▶ _PROBLEM_:
Omit the pictures while printing every entry below exactly as given.

╔══

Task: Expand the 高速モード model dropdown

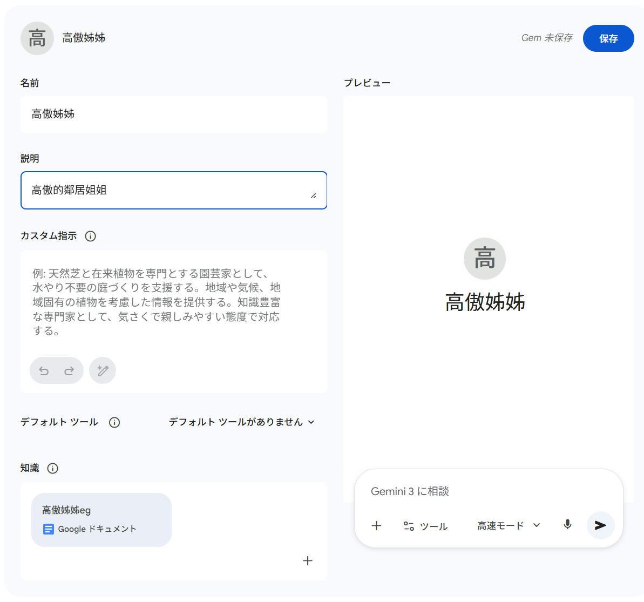Action: 509,525
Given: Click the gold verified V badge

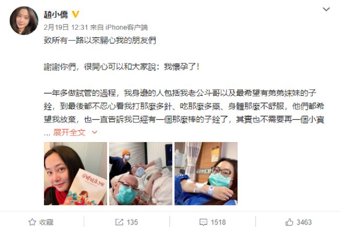Looking at the screenshot, I should point(75,14).
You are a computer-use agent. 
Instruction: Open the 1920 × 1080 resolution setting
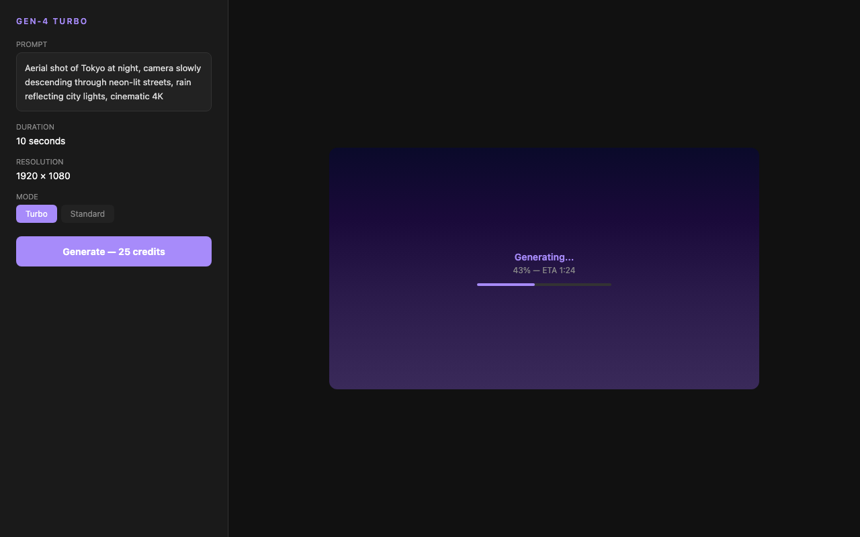click(x=43, y=176)
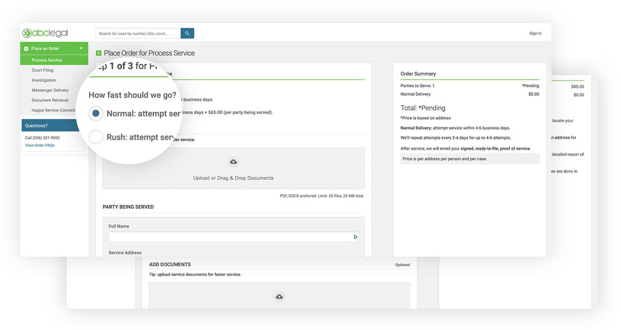The width and height of the screenshot is (621, 330).
Task: Choose Hague Service Convention item
Action: coord(53,110)
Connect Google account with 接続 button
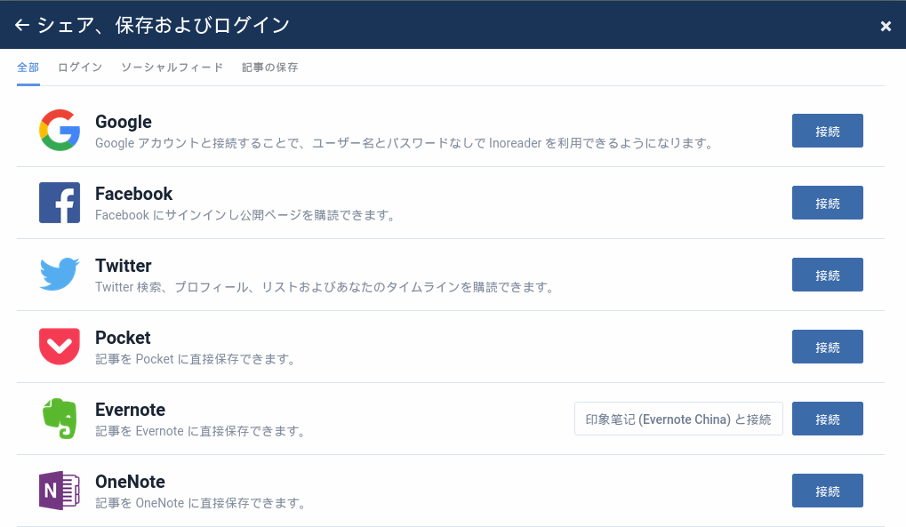 click(x=828, y=131)
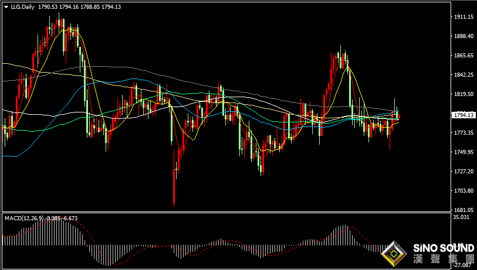The image size is (477, 270).
Task: Click the OHLC values in the chart header
Action: pyautogui.click(x=76, y=7)
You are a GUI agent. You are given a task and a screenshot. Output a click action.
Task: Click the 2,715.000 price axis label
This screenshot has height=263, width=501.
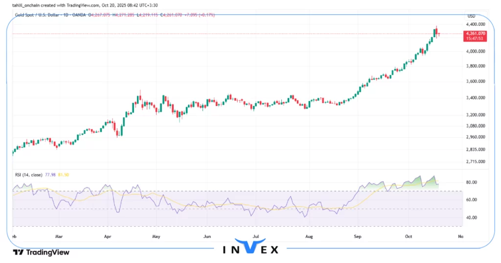[476, 161]
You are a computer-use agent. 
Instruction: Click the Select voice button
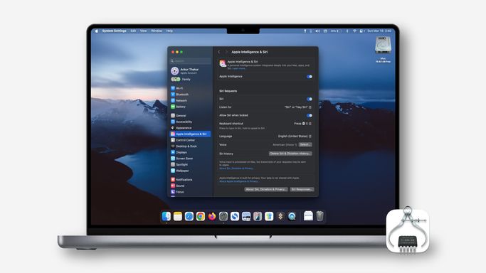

╚══

▶ _ANSWER BOX_:
Task: Expand the 高速モード model dropdown

Action: 509,525
Given: Click the gold verified V badge

Looking at the screenshot, I should point(75,14).
You are a computer-use agent. 
Instruction: Open the 1920 × 1080 resolution setting
click(x=43, y=176)
The width and height of the screenshot is (621, 330).
Task: Choose Hague Service Convention item
Action: coord(53,110)
Connect Google account with 接続 button
 click(x=828, y=131)
The image size is (477, 270).
Task: Click the OHLC values in the chart header
Action: pyautogui.click(x=76, y=7)
You are a GUI agent. You are given a task and a screenshot. Output a click action.
Task: Click the 2,715.000 price axis label
This screenshot has height=263, width=501.
[476, 161]
You are a computer-use agent. 
Instruction: Click the Select voice button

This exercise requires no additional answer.